TORONTO (Reuters) - Canadian home prices rose by 2.3 percent in June from a month earlier, the Teranet-National Bank Composite House Price Index showed on Wednesday, the largest increase during the month since the index began in 1999.
The index, which measures price changes for repeat sales of single-family homes, showed prices were up 10 percent from a year earlier, providing further evidence of rapid price increases in some parts of Canada.
Prices in the major cities of Vancouver and Toronto have risen sharply in recent years, boosted in part by foreign investment, while oil producing regions such as Alberta have been held back by the falling oil price and rising unemployment.

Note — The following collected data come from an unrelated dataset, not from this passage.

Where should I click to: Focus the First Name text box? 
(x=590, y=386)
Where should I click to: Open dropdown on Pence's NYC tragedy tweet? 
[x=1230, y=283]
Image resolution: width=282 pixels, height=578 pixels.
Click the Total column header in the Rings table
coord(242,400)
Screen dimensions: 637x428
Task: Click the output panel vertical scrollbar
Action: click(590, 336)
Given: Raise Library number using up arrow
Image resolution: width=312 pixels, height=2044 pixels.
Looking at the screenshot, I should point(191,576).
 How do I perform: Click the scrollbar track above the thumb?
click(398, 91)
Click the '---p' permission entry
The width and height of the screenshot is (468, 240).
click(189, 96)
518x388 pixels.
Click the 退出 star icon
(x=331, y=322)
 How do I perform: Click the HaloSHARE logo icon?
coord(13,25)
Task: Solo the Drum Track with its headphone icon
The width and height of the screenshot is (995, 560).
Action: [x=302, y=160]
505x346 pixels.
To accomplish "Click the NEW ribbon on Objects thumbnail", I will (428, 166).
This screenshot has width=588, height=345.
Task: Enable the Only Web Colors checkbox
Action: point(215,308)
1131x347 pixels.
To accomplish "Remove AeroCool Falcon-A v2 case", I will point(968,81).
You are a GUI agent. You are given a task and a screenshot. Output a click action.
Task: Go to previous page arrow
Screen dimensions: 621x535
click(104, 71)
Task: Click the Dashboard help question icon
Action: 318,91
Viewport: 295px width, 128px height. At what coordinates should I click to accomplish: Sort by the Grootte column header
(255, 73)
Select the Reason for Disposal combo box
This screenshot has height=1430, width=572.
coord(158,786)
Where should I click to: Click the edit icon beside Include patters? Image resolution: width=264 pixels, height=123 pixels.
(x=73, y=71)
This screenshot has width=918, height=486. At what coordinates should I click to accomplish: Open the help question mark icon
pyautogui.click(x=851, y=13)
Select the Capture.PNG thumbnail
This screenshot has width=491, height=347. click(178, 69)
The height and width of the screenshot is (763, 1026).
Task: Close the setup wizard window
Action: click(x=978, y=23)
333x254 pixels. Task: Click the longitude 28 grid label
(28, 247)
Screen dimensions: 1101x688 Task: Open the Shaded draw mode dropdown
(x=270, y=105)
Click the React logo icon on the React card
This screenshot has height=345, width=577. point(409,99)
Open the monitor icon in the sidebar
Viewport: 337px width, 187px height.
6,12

Prices were up in ten of the 11 metropolitan markets covered in the survey, led by a 4.4 percent rises in Victoria, 3.7 percent in Halifax, 3.3 percent in Toronto and 2.6 percent in Vancouver. Prices have risen in Vancouver for 18 consecutive months, according to the survey, while Toronto has seen rises in 13 of the last 14 months.
Alberta saw a contrasting performance with prices rising by a modest 0.2 percent in Calgary and falling by 0.3 percent in Edmonton, the index showed.
Canada’s banking regulator said last week it was tightening oversight of mortgage lending in the latest sign of the concerns of Canadian authorities about soaring home prices in markets like Vancouver and Toronto.